Accadde nel 1986, quando, da Parlamentare europeo, una mia proposta di risoluzione fece notizia e mi ritrovai ad essere intervistato in prima pagina della Gazzetta dello Sport. Ponevo il problema del terzo straniero, sostenendo che il calciatore era un lavoratore dipendente e non ci potevano essere limitazioni all’inserimento nelle squadre dei vari Paesi europei per chi fosse nato in uno di essi. Le quattro libertà fondamentali di libera circolazione (persone, servizi, merci e capitali) del processo di integrazione europea erano già vigenti e applicate; nulla quindi ostava a che un francese o un belga o chi altro potesse essere a pieno titolo nell’organico di una squadra italiana.

Mi raggiunse a Bruxelles una telefonata di Boniperti, che, all’epoca era già presidente o un alto dirigente della Juventus, che si congratulò con me e mi invito ad una visita a Torino nella sede della squadra.
Ci andai con molto entusiasmo, anche se, appena accomodato su una poltrona, ci tenni a spiegare che non ero un tifoso della Juventus, anche se ammiravo la squadra e avevo sempre apprezzato la sua personale bravura.
Boniperti mi riservò un’ospitalità squisita, mostrando una buona conoscenza della mia storia sindacale; io lo compensai con il richiamo di alcune sue performance calcistiche eccezionali, su cui ero stato preparato a dovere dal mio straordinario collaboratore dell’epoca, dr. Giovanni Bracco.
Mi trattenne a colazione e, al momento del saluto, volle regalarmi un portachiavi in oro della Juventus.
Sul volo mensile da Roma a Strasburgo cominciai a esibirlo al collega e amico Sergio Segre, uomo della Resistenza, giornalista di valore, eletto nelle liste del PCI.

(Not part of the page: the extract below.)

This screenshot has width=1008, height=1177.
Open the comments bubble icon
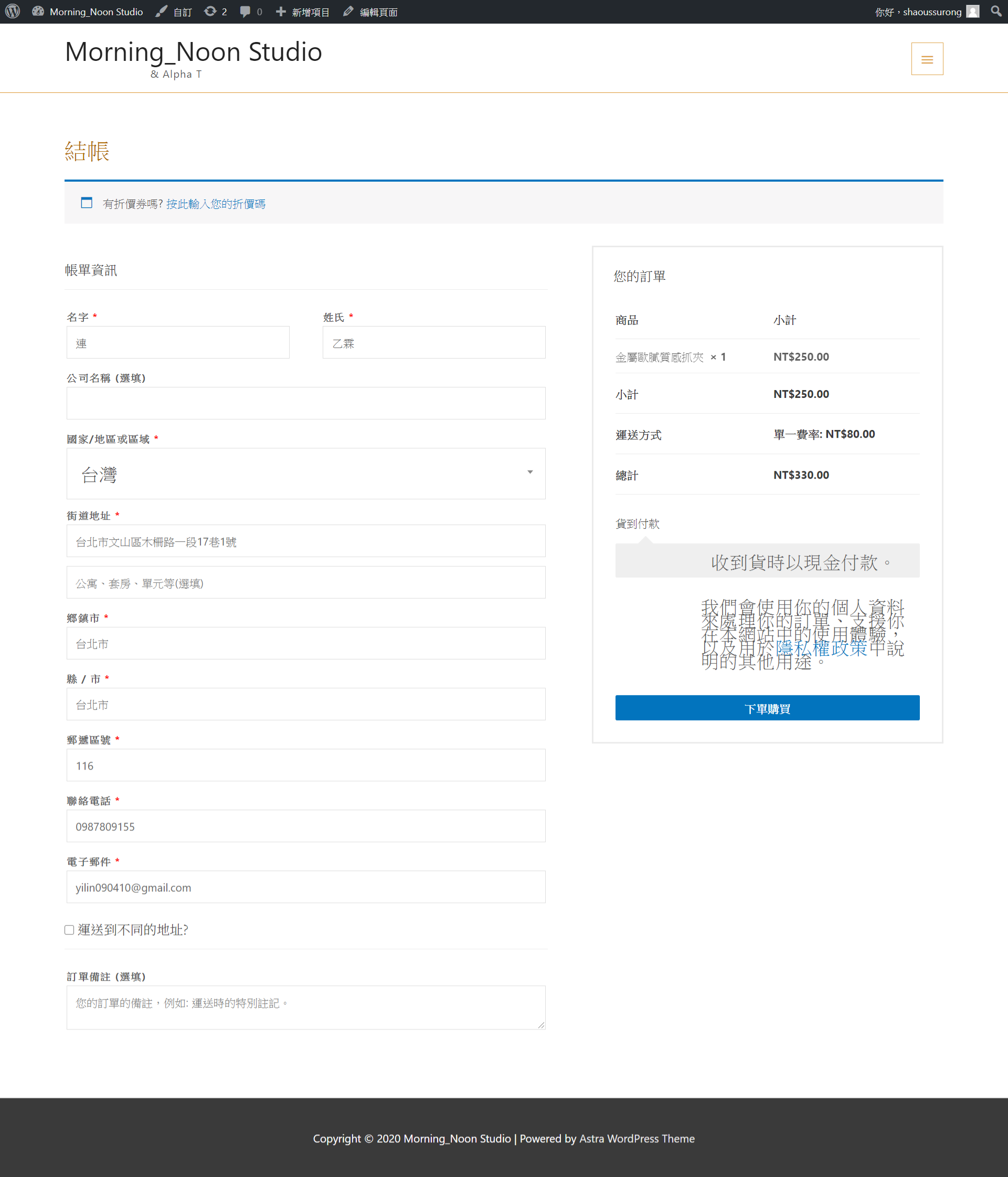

Disputavamo animatamente sulla grande ingiustizia di cui si sentiva vittima; Maurizio Valenzi sosteneva che Boniperti aveva capito tutto e aveva cominciato a risarcire i meridionali delle rapine piemontesi post-unificazione.
Accadde un evento straordinario; il 10 maggio 1987 il Napoli vinse lo scudetto.
Sul solito areo noi parlamentari meridionali facemmo il massimo della confusione, sfottemmo, cantammo e Sergio divenne la vittima designata.
Al momento dell’atterraggio, mi resi conto che avevamo esagerato e decisi di tirare dalla tasca il portachiavi e di regalarlo a Sergio, ovviamente al canto di “Chi h’avuto, h’avuto, h’avuto; chi ha rato, ha rato, ha rato, scurdammoce o passato…simm’ ‘e Napule paisà”.

Ho voluto raccontare questo aneddoto personale per ricordare una bella persona che non avrei mai pensato di incontrare e con la quale si stabilì un rapporto di cordialità e per inviare un saluto all’amico e compagno Sergio Segre, ricordando l’impegno comune a realizzare, almeno nella dimensione europea, il riavvicinamento tra socialisti e comunisti.